Critics often counter such data by claiming that charter schools “cream” students – meaning they recruit the higher performers and weed out the strugglers. But when the Stanford Center for Research on Education Outcomes (CREDO) compared “statistical match” students (ie, students with identical demographic, academic, and geographic characteristics), they found charter school students in New York City dramatically outperforming traditional public schools, with Black charter school students making nearly double the progress every year on reading and math than their zoned counterparts.
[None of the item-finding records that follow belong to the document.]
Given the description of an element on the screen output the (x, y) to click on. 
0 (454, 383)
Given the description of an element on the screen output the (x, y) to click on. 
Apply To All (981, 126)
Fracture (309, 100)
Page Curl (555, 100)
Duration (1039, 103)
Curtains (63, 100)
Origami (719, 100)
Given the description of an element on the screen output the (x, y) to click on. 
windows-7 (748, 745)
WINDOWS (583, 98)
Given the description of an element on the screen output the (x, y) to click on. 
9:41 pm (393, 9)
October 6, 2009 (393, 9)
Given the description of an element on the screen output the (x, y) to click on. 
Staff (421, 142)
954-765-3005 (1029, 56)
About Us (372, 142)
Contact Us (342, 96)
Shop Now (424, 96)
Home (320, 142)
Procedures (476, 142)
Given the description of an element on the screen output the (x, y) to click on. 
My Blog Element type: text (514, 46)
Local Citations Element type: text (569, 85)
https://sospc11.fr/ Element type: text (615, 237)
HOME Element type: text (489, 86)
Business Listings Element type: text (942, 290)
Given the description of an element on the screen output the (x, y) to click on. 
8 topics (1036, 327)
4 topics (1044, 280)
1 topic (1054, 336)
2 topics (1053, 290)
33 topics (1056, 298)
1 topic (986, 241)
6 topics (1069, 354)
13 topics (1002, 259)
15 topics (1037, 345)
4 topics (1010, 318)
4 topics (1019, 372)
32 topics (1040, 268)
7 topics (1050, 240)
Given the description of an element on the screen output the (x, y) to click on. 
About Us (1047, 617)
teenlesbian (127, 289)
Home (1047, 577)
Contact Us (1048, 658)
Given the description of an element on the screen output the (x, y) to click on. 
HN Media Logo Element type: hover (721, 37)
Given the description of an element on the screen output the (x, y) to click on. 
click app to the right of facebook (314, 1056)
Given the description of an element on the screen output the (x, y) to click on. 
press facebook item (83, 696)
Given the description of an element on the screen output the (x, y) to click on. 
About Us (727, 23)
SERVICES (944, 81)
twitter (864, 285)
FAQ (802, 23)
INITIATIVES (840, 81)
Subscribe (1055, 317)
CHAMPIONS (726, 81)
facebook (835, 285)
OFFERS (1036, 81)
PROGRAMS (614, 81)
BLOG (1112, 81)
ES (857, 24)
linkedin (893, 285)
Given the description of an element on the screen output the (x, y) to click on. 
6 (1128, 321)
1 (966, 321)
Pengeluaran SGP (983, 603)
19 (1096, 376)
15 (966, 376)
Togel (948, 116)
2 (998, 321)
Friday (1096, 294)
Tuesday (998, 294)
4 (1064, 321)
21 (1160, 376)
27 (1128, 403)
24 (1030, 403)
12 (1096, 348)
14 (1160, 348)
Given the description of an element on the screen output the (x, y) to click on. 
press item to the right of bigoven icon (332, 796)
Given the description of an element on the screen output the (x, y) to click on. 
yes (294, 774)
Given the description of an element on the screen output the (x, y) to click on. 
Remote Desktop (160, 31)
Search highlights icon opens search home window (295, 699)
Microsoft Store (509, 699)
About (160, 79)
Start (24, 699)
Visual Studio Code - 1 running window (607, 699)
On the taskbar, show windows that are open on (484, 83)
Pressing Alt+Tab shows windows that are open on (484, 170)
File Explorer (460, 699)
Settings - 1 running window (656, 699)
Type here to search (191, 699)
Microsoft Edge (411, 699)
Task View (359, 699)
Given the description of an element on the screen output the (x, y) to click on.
This equates to receiving 23 additional days of instruction in reading and 57 days in math per year.
To sum it up, Democrats in New York this year passed a bill mandating an annual $1 billion spend on class size reductions based on anemic and often-contradictory research support, while rejecting two programs (tutoring and charter schools) which have for years produced jaw-dropping results. They did so largely because of adult politics: the unions love the class size cap and hate charters. The superintendents hate the tutoring expansion.
I helped elect many of these legislators – and without exception the candidates I worked with campaigned on platforms to help the vulnerable. These progressive politicians love to talk about kids, but when they get in a room with interest groups, they cave to raw political power. When I examine their record on the most important issue of the day – investing in our children – I am left wondering whether leaders of my party are truly worthy of the power we’ve given them.